ナナリーをスザクが糾弾します。
駄目だと思ったかたはUターン!
苦情はご遠慮ください。
女神の光、フレイヤ。
自身をも飲み込みかけたその光を発する為のスイッチを、今、手に握っている。
恐怖からか絶望からか、罪悪感からか。
震える手に汗が滲み、もう何度目かもわからない『握りなおす』という動作を繰り返した。
すべてが、終わる。
このスイッチを押せば、兄の罪をともに背負うことができる。
最早それしか、兄を赦す術を持ち合わせてはいなかった。
ピルルルルルッ・・・
突如鳴り響いた電子音に、ナナリーは身体を震わせた。
それは自分の懐にあるピンク色の携帯電話の着信を知らせる音だ。
『愛してる!』
苦しげに呻くように、兄の声がその携帯電話から聞こえた時のことを思い出す。
あの時も、既に兄は嘘をついていたのか。
浮かんだ涙を指の腹で拭って、通話ボタンに手をかけた。
ディスプレイには恐らく着信もとからの名前が表示されているのだろうが、目の見えない自分にそれは確かめようがない。
少しの躊躇いの後ボタンを押して耳に押し当てる。
「もし・・・もし?」
『やぁ、ナナリー。僕だよ。』
そう告げられて、血の気が一気に下がる。
どうして、彼は今戦闘中なのに。
考えても答えは出ず、震える声で名前を呼んだ。
「スザク・・・さん?」
『そうだよ、ナナリー。』
「どうして・・・今は・・・」
『戦闘中だけどね。君に言いたいことを言ってから戦闘に専念しようと思って。』
至極楽しそうに、スザクは言う。
もし、顔が見れたなら。
彼は笑っているかもしれない。
『僕は君に嘘を吐いた。ルルーシュもだ。』
「・・・そうですね。」
『でも僕は君に嘘を吐いたことを謝るつもりはない。』
はっきりと、そうスザクはのたまった。
「お二人はっ・・・世界をどうしたいのですか!」
『僕は特に何も。ルルーシュの実現したい世界・・・その手伝いをするだけだ。』
「お兄様の・・・望みは、ギアスという力による絶対統治ですか?」
『はは、面白いことを言うね。』
手が震えた。
『絶対統治?ルルーシュが?態々『憎いブリタニア』の皇帝になってまで?』
スザクは嗤う。
ナナリーの眼前にあるモニターでは、スザクの乗っているはずのランスロット・アルビオンが次々と『敵』を薙ぎ倒しているのに。
そんな状況を微塵も声には表さない。
『勿論君の為の世界だよ、ナナリー。弱者である君が虐げられない世界を作る。
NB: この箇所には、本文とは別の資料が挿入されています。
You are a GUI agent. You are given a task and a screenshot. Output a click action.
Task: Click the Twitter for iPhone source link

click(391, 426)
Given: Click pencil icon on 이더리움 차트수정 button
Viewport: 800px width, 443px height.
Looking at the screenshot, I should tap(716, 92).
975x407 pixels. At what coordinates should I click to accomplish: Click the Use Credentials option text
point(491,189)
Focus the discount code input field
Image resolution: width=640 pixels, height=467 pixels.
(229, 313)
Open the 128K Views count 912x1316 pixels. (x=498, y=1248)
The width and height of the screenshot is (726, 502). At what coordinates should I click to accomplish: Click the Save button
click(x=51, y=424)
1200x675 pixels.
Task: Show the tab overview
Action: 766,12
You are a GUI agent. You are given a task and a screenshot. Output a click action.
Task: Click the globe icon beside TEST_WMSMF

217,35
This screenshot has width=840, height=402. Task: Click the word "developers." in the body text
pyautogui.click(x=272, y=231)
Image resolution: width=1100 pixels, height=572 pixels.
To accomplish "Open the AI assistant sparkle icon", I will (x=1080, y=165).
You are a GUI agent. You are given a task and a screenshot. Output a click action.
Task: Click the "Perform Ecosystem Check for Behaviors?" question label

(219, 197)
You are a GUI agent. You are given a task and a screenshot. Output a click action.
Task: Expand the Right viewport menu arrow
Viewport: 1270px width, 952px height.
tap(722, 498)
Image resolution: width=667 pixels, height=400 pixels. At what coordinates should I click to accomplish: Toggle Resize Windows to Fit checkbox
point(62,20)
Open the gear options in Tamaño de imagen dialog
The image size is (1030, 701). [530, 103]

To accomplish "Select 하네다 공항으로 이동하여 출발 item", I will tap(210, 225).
それが一年前から変わらない、『ゼロ』の目的であり君の兄の目的。』
「しかし・・・お兄様は」
『忘れたわけじゃないだろう?君の兄は嘘吐きだ。』
ひゅっ、と喉が音をたてた。
『僕もそうやって、何度も嘘を吐かれたよ。』
お前の為なんかじゃない。
それも嘘?
ランスロットが、一つ戦艦を沈めた。
『それにしてもまさか君がフレイヤを放つ事を容認するとは思わなかった。帝都にはたくさんの人も、たくさんの君の兄姉たちもいたというのに。』
「シュナイゼルお兄様はッ・・・全ての臣民に避難を・・・!」
『覚えておいて、ナナリー。』
ごくり、と唾をのんだ音が妙に大きく響いたような気がした。
心臓の音も煩い。
『人は、皆嘘吐きだ。人を簡単に信じちゃいけない。僕の事も、ルルーシュの事も。そして・・・』
「スザ・・・」
『シュナイゼルという男の事も。』
頭の中で、警鐘が鳴り響く。
もし。
帝都にいた人々は避難させた、という彼の言葉が。
もし、嘘だとしたら。
「あっ・・・あ・・・」
そんなこと、あるわけがない。
まさか、そんな。
『可哀想なナナリー。皆に、嘘を吐かれて。』
頭が痛い。
吐き気がする。
手から滑り落ちたスイッチが、膝の上に落ちた。
自分でも驚くくらい身体が震える。
『君にルルーシュの愛情は伝わらなかったようだ。君にはもうルルーシュは『いらない』んだよね。』
「わた・・・わたしは・・・」
『ルルーシュは僕がもらうから。ルルーシュももう君のことを気にかけなくてもいいみたいだし。』
じゃあ、そろそろ戦闘に戻るね。
そう声が聞こえたとき、また多くの自軍のKMFがロストした。
君に、絶望を詠おう
『バイバイ、ナナリー。』
自分、手のひら返しすぎですね。
最初はよくナナリーにスザクを糾弾させてたのに。
23話のナナリーが本当に残念でした。